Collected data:
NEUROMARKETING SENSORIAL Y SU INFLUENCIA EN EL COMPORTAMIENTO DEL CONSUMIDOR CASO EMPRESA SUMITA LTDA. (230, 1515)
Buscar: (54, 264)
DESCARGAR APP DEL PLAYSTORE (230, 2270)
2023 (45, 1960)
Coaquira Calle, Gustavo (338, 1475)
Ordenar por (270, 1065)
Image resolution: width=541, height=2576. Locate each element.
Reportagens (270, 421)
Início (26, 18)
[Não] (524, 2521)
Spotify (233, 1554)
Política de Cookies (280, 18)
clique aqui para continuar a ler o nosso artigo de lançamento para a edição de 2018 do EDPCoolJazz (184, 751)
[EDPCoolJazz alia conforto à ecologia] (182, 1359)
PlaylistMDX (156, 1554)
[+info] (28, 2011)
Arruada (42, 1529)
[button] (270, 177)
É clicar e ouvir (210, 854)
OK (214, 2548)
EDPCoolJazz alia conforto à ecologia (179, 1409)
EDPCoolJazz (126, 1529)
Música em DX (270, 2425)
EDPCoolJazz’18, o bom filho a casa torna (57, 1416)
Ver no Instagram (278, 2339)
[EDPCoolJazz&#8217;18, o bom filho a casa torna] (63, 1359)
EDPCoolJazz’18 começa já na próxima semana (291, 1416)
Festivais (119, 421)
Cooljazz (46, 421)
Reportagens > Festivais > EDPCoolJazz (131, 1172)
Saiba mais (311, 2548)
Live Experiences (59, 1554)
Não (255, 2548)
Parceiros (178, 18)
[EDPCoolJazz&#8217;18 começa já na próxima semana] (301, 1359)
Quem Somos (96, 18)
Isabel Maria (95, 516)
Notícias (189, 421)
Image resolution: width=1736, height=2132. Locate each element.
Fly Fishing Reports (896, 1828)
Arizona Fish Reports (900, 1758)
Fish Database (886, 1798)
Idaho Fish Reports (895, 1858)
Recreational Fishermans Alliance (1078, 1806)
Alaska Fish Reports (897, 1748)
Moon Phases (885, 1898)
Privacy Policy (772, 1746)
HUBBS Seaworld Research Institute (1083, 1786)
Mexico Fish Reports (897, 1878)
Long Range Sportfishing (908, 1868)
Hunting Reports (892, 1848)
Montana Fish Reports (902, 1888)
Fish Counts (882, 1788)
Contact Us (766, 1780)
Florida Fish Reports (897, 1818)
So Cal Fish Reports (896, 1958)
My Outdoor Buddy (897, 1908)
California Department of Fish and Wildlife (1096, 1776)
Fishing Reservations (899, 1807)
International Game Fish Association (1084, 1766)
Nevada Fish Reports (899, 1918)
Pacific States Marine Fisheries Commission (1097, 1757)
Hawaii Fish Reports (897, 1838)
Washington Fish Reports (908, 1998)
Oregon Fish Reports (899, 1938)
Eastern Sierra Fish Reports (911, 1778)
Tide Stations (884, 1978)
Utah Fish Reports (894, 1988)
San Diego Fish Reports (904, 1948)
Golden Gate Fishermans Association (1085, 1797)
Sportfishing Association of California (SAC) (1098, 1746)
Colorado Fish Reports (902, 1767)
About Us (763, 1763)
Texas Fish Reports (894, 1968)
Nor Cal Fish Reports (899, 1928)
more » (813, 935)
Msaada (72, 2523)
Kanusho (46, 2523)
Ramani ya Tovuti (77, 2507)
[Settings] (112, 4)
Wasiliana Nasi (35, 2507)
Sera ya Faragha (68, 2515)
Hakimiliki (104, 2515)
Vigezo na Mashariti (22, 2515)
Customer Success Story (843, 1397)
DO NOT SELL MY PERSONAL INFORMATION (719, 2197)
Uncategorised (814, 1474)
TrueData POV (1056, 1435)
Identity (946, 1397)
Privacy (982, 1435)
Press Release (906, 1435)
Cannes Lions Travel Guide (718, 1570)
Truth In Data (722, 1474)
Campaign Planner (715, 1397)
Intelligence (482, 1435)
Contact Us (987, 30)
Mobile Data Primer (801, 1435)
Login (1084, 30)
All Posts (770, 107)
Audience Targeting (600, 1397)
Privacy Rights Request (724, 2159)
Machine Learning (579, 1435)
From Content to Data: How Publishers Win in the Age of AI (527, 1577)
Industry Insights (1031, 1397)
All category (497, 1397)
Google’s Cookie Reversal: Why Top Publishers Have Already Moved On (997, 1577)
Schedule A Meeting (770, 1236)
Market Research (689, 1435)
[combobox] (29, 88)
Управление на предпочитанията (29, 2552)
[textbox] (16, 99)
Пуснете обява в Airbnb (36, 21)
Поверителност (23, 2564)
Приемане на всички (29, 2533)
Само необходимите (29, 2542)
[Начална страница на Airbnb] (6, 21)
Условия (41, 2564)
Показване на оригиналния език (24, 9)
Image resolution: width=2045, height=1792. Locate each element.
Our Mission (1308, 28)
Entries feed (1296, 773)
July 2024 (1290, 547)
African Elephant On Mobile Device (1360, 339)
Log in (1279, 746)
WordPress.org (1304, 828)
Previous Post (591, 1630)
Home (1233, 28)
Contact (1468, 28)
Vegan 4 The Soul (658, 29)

REQUIREMENT — A word-for-word copy of the lines above from the one with "Reportagens (270, 421)" through the one with "California Department of", inclusive, is the only output wanted.

TASK ANSWER —
Reportagens (270, 421)
Início (26, 18)
[Não] (524, 2521)
Spotify (233, 1554)
Política de Cookies (280, 18)
clique aqui para continuar a ler o nosso artigo de lançamento para a edição de 2018 do EDPCoolJazz (184, 751)
[EDPCoolJazz alia conforto à ecologia] (182, 1359)
PlaylistMDX (156, 1554)
[+info] (28, 2011)
Arruada (42, 1529)
[button] (270, 177)
É clicar e ouvir (210, 854)
OK (214, 2548)
EDPCoolJazz alia conforto à ecologia (179, 1409)
EDPCoolJazz (126, 1529)
Música em DX (270, 2425)
EDPCoolJazz’18, o bom filho a casa torna (57, 1416)
Ver no Instagram (278, 2339)
[EDPCoolJazz&#8217;18, o bom filho a casa torna] (63, 1359)
EDPCoolJazz’18 começa já na próxima semana (291, 1416)
Festivais (119, 421)
Cooljazz (46, 421)
Reportagens > Festivais > EDPCoolJazz (131, 1172)
Saiba mais (311, 2548)
Live Experiences (59, 1554)
Não (255, 2548)
Parceiros (178, 18)
[EDPCoolJazz&#8217;18 começa já na próxima semana] (301, 1359)
Quem Somos (96, 18)
Isabel Maria (95, 516)
Notícias (189, 421)
Image resolution: width=1736, height=2132. Locate each element.
Fly Fishing Reports (896, 1828)
Arizona Fish Reports (900, 1758)
Fish Database (886, 1798)
Idaho Fish Reports (895, 1858)
Recreational Fishermans Alliance (1078, 1806)
Alaska Fish Reports (897, 1748)
Moon Phases (885, 1898)
Privacy Policy (772, 1746)
HUBBS Seaworld Research Institute (1083, 1786)
Mexico Fish Reports (897, 1878)
Long Range Sportfishing (908, 1868)
Hunting Reports (892, 1848)
Montana Fish Reports (902, 1888)
Fish Counts (882, 1788)
Contact Us (766, 1780)
Florida Fish Reports (897, 1818)
So Cal Fish Reports (896, 1958)
My Outdoor Buddy (897, 1908)
California Department of Fish and Wildlife (1096, 1776)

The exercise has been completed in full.